_Work order_. Each line from the one that contains "Screen dimensions: 1568x481" through the end of the entries should be repeated exactly, with nothing added.

(Stored items)
· · ·

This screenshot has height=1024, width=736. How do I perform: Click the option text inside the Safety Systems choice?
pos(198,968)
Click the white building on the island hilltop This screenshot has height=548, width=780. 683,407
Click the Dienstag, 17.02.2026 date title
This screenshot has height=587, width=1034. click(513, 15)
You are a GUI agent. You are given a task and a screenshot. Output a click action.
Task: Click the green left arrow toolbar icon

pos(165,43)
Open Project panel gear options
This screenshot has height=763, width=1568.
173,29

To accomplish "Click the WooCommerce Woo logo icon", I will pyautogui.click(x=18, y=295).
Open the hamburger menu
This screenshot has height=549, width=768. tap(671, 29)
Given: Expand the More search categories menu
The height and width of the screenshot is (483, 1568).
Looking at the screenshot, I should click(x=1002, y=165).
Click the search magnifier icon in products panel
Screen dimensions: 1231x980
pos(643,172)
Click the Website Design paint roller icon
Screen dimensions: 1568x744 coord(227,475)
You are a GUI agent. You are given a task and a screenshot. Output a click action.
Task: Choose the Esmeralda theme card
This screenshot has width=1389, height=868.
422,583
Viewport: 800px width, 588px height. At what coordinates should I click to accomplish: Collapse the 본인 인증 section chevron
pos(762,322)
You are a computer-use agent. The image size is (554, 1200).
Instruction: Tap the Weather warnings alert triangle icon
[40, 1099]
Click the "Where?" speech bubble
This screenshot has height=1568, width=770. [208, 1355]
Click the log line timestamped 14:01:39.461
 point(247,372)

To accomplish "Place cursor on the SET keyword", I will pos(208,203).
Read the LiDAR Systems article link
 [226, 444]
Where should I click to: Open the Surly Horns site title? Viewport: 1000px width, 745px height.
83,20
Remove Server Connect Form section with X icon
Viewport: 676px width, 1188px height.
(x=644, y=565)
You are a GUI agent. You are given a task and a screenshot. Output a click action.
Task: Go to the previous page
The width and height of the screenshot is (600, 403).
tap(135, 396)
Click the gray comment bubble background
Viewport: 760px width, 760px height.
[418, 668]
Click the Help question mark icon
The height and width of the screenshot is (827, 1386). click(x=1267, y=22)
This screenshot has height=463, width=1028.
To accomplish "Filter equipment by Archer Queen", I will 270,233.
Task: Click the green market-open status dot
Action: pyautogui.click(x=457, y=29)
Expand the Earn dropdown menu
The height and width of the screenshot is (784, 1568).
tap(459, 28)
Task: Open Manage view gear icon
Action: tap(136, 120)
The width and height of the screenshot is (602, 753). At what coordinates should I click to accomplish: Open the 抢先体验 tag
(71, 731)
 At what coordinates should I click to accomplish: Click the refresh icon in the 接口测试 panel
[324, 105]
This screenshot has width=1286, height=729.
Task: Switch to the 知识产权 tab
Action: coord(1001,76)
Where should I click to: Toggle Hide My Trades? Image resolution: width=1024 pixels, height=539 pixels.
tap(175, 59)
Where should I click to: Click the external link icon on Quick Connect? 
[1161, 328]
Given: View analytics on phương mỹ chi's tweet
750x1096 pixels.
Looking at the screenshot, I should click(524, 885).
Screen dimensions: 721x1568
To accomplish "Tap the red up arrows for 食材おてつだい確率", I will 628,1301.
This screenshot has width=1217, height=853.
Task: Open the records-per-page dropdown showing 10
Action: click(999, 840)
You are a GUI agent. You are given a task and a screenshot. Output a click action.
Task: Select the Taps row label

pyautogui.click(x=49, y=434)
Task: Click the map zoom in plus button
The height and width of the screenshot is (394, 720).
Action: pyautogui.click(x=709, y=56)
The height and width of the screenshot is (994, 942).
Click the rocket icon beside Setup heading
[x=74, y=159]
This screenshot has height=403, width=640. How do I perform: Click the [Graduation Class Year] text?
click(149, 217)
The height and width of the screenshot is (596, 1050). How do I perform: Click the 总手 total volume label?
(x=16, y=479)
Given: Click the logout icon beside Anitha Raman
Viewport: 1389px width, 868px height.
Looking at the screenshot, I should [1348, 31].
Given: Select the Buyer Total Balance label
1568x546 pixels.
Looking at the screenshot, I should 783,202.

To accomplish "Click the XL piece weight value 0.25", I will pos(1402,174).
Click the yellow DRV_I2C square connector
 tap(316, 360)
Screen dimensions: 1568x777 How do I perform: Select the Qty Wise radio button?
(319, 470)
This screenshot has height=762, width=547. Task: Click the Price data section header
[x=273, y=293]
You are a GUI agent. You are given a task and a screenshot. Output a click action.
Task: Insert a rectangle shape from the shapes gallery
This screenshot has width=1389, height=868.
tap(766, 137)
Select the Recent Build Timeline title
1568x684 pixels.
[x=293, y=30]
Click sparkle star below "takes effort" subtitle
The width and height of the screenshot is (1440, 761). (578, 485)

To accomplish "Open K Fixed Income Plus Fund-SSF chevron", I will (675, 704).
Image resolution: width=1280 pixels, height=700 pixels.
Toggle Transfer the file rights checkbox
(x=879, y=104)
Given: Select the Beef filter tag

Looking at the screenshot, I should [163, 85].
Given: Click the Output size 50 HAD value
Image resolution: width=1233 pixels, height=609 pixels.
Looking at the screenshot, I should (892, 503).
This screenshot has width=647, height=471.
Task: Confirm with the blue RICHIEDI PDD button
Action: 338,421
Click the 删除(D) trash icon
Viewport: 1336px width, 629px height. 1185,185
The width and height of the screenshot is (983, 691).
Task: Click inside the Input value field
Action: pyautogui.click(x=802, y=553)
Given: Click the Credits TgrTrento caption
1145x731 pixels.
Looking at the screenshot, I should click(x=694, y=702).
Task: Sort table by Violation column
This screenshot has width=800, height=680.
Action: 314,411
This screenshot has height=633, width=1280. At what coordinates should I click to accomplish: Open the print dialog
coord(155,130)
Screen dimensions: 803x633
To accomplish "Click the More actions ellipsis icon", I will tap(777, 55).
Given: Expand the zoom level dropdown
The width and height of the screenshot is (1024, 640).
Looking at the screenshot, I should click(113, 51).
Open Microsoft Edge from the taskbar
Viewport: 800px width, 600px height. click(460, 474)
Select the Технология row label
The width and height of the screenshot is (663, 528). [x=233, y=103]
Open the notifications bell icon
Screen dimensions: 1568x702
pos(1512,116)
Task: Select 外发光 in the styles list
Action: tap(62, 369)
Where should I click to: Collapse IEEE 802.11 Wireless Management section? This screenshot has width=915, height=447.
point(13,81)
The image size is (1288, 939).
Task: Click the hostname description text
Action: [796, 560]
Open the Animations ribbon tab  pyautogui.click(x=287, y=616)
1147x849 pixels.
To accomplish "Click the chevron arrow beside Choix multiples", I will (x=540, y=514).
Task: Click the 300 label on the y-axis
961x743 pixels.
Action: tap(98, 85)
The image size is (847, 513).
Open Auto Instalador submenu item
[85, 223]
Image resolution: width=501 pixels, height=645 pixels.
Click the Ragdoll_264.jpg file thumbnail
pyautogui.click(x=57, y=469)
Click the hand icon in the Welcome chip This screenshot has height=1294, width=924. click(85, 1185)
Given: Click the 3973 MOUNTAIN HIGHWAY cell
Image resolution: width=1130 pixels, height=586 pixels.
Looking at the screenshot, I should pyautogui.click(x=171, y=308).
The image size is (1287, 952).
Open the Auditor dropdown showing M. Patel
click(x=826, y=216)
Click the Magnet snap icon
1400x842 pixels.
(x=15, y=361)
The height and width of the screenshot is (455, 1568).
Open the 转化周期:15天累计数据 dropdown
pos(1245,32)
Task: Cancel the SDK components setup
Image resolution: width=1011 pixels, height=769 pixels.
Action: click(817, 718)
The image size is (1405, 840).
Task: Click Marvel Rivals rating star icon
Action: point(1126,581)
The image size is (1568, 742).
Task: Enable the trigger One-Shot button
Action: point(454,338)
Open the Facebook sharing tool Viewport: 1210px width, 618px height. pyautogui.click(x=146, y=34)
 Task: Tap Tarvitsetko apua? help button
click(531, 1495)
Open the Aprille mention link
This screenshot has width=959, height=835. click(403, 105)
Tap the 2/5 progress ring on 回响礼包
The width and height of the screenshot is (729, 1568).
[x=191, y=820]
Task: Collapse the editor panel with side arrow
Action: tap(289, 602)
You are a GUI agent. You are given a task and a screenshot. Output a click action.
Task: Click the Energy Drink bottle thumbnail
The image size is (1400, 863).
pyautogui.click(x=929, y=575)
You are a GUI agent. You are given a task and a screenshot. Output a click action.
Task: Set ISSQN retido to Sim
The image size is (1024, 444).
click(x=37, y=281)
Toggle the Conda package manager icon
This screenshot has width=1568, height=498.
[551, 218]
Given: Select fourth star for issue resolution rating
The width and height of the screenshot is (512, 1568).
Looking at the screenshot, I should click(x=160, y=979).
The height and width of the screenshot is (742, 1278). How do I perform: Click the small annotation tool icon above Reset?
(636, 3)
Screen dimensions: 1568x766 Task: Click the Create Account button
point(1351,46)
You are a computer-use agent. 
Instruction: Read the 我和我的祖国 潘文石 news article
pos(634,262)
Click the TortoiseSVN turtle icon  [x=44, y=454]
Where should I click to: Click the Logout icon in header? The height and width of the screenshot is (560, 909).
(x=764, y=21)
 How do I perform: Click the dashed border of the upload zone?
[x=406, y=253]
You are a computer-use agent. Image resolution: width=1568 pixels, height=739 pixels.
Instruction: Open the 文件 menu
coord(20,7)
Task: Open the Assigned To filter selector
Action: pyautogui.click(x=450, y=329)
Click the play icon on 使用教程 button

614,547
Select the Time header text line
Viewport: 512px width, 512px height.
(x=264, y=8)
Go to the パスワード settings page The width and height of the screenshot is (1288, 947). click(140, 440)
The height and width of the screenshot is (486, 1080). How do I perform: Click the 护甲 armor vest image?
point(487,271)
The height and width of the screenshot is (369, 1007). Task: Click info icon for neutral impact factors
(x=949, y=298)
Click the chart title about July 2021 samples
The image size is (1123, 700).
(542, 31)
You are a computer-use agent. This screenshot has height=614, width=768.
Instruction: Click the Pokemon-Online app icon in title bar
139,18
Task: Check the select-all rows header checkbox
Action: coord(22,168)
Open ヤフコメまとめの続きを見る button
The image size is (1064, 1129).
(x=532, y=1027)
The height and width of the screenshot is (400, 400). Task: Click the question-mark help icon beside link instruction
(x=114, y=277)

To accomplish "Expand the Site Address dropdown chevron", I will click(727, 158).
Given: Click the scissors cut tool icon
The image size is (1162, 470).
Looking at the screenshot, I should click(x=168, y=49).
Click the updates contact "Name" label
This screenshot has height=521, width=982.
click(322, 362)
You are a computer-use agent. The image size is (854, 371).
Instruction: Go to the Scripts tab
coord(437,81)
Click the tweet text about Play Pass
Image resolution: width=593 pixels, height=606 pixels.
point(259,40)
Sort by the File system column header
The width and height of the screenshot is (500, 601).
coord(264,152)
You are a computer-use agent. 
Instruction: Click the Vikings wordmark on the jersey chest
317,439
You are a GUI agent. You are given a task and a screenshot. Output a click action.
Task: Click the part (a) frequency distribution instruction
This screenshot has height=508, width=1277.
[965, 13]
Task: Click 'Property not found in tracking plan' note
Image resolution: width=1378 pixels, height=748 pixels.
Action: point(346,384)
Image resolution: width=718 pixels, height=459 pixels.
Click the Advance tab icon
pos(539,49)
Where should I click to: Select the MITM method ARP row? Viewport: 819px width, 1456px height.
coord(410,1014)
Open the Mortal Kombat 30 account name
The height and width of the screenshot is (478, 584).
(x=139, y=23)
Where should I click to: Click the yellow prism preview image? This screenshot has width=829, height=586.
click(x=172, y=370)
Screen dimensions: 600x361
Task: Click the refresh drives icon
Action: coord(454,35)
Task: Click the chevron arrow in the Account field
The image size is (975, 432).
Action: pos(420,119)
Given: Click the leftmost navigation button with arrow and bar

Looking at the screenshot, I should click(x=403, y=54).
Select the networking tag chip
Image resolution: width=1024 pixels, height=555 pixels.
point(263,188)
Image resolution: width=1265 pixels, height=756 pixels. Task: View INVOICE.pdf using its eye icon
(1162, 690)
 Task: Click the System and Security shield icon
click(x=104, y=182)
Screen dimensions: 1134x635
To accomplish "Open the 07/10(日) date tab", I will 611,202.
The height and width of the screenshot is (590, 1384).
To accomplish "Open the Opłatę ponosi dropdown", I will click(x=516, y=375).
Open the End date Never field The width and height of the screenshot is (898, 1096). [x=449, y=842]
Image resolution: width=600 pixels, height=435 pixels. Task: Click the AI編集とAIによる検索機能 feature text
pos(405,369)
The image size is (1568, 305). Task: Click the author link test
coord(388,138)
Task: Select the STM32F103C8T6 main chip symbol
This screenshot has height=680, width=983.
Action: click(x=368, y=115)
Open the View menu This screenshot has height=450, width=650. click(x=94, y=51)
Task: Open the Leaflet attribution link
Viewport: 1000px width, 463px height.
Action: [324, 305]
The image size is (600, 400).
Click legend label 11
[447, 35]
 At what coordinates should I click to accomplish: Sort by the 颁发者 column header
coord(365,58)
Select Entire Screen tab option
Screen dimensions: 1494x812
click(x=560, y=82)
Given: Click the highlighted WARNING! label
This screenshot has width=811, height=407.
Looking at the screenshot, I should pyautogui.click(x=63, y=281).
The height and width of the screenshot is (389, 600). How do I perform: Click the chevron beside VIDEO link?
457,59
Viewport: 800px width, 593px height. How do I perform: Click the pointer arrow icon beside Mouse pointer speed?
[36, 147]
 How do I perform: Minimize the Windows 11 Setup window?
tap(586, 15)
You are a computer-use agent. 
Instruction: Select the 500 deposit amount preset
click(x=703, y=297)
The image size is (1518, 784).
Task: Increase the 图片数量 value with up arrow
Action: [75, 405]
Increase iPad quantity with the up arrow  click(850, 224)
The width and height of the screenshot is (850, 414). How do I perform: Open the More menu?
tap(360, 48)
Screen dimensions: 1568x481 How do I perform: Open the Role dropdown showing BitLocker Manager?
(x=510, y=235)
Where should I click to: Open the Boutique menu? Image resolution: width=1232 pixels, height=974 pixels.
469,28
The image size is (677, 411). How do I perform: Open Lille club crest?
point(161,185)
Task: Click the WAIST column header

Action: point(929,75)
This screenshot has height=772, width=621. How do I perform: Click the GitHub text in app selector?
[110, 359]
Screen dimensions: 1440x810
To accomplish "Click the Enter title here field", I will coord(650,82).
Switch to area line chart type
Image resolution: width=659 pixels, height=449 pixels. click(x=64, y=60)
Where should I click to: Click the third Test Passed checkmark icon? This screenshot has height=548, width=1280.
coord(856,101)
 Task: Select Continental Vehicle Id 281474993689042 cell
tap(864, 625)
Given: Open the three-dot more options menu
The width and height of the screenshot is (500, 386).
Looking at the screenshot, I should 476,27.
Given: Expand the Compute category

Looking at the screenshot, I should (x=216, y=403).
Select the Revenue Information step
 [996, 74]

· · ·

_Answer to the problem_.
Screen dimensions: 1568x481 How do I perform: Open the Role dropdown showing BitLocker Manager?
(x=510, y=235)
Where should I click to: Open the Boutique menu? Image resolution: width=1232 pixels, height=974 pixels.
469,28
The image size is (677, 411). How do I perform: Open Lille club crest?
point(161,185)
Task: Click the WAIST column header

Action: point(929,75)
This screenshot has height=772, width=621. How do I perform: Click the GitHub text in app selector?
[110, 359]
Screen dimensions: 1440x810
To accomplish "Click the Enter title here field", I will coord(650,82).
Switch to area line chart type
Image resolution: width=659 pixels, height=449 pixels. click(x=64, y=60)
Where should I click to: Click the third Test Passed checkmark icon? This screenshot has height=548, width=1280.
coord(856,101)
 Task: Select Continental Vehicle Id 281474993689042 cell
tap(864, 625)
Given: Open the three-dot more options menu
The width and height of the screenshot is (500, 386).
Looking at the screenshot, I should 476,27.
Given: Expand the Compute category

Looking at the screenshot, I should (x=216, y=403).
Select the Revenue Information step
 [996, 74]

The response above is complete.